#### [ACTIVITY]
The required result is an exact copy of the lines from the one containing "Given: Click the 预读 button" to the last line of the records, both ends included, without pictures.

╭─ EXTRACTED ENTRIES

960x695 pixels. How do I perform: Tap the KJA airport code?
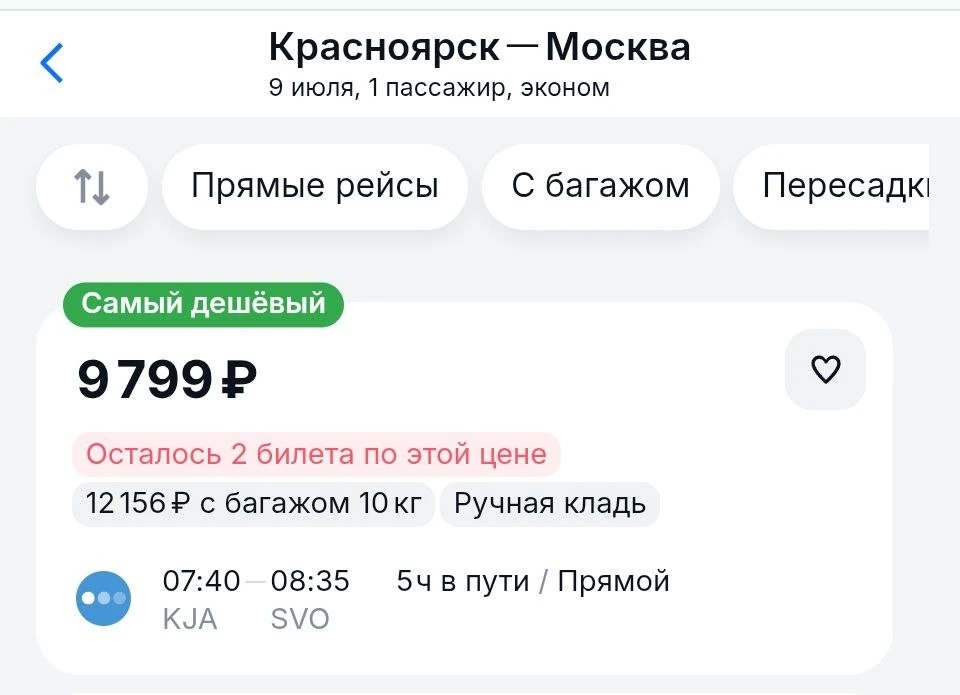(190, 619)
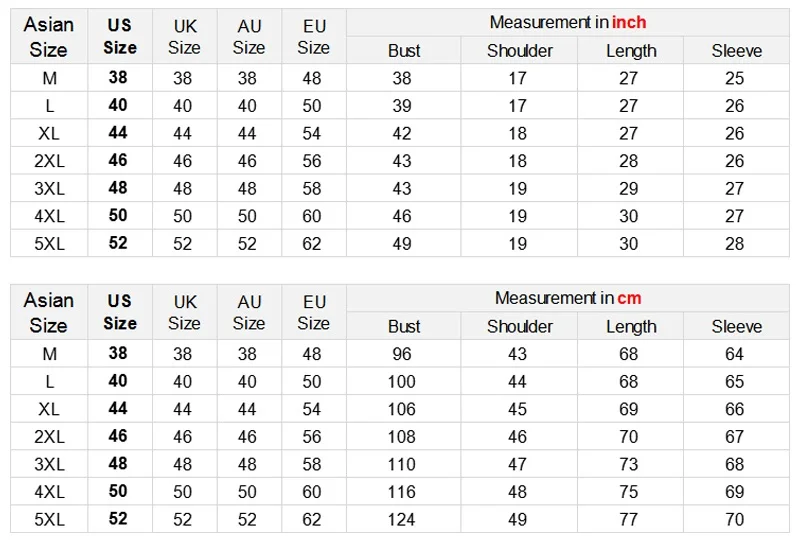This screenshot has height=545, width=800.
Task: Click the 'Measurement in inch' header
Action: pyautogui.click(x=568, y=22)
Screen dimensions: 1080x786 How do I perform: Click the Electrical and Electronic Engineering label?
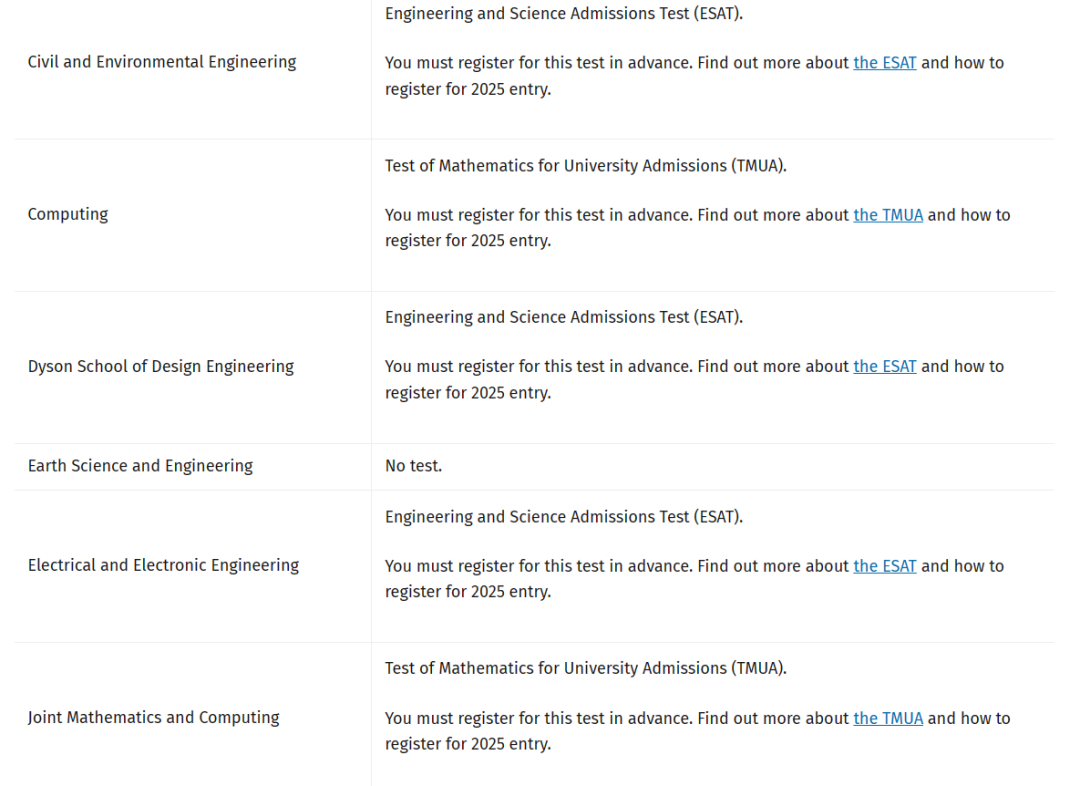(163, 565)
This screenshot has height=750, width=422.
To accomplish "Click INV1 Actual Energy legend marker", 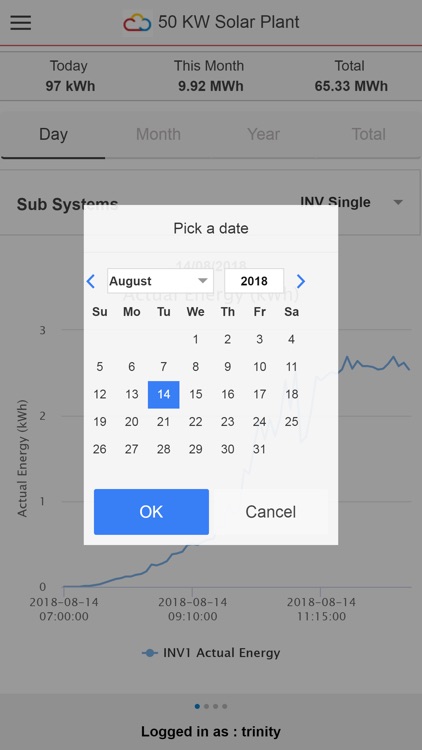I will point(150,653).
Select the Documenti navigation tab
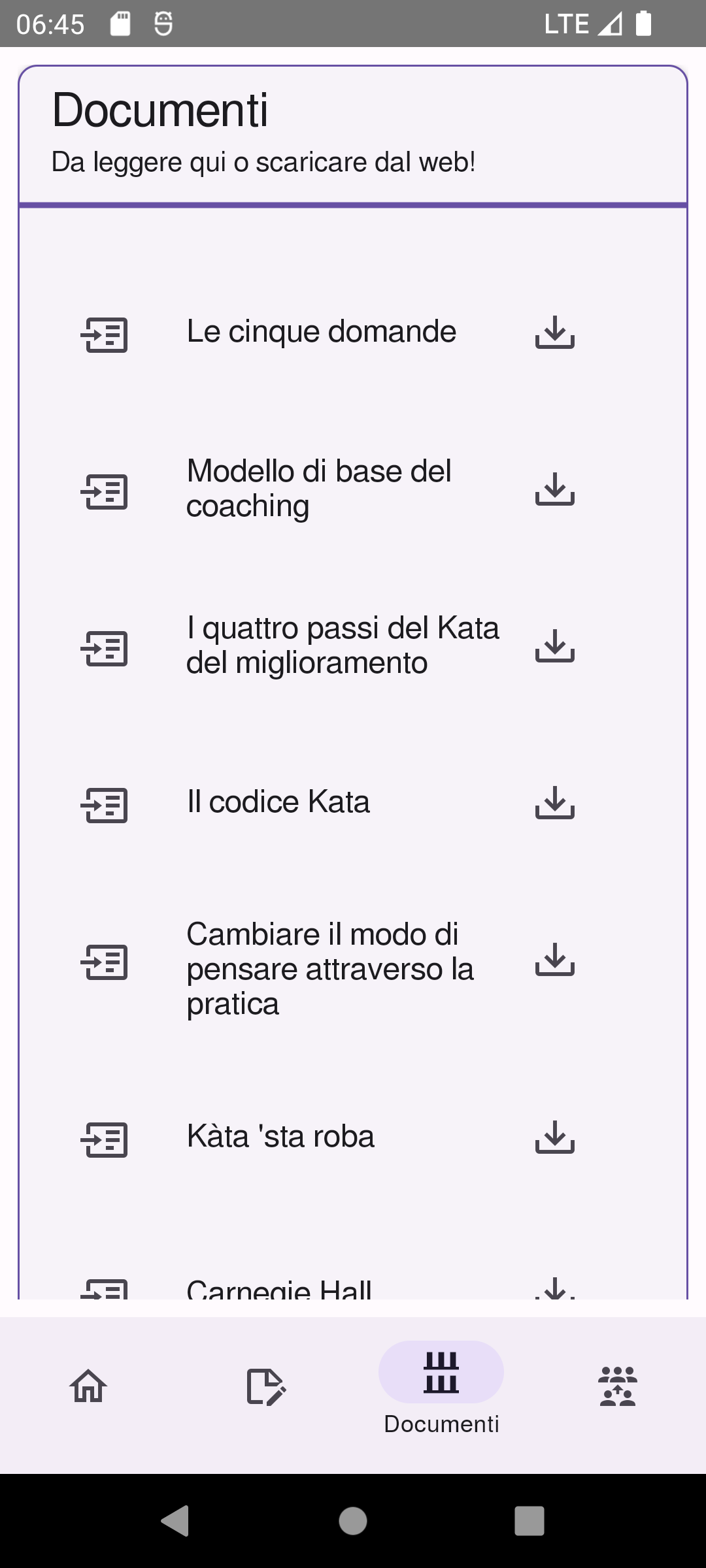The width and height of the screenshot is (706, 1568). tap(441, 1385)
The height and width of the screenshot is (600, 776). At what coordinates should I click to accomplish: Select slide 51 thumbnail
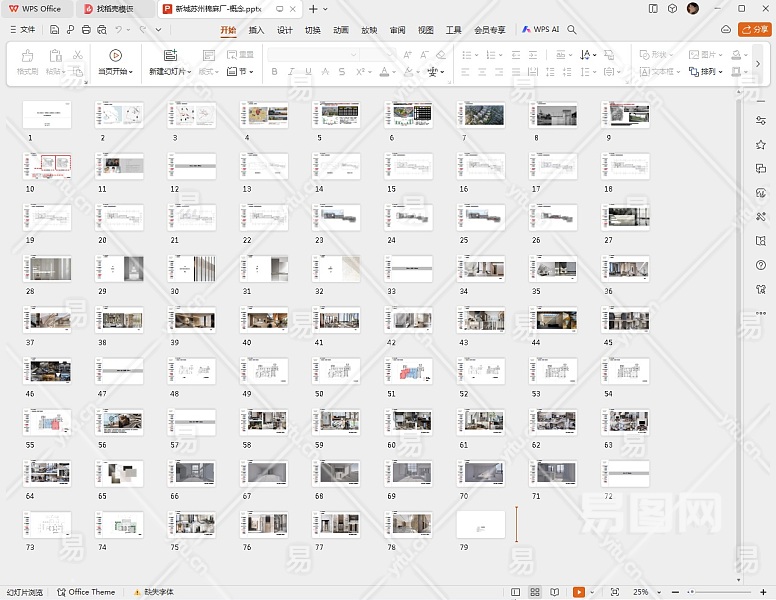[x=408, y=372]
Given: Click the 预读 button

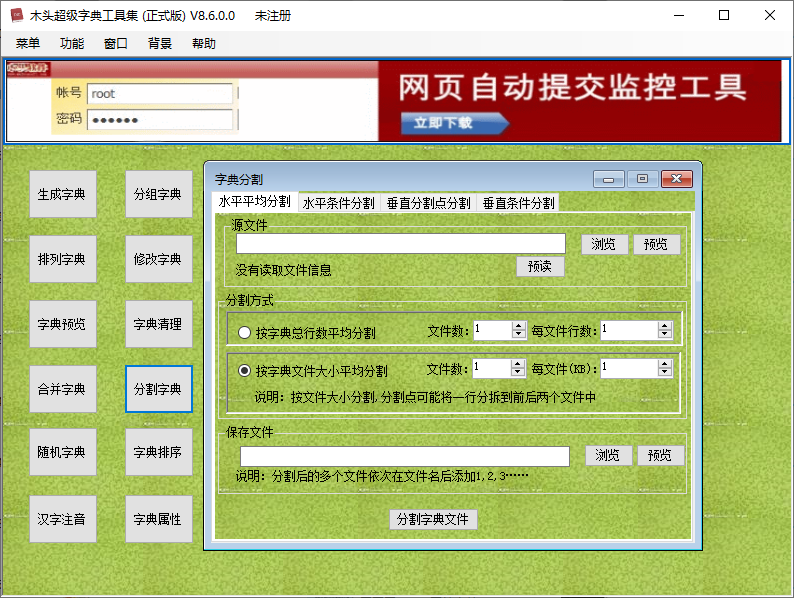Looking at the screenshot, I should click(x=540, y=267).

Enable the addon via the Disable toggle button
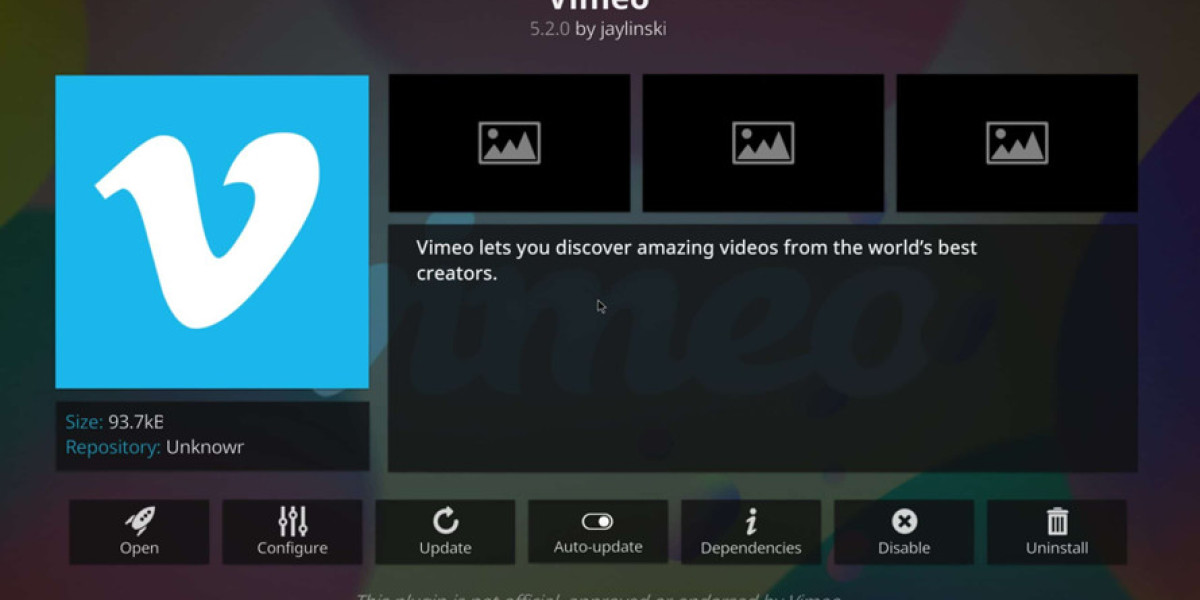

╰─

#### [RESPONSE TO THE EXERCISE]
Given: Click the 预读 button

Looking at the screenshot, I should click(x=540, y=267).

Enable the addon via the Disable toggle button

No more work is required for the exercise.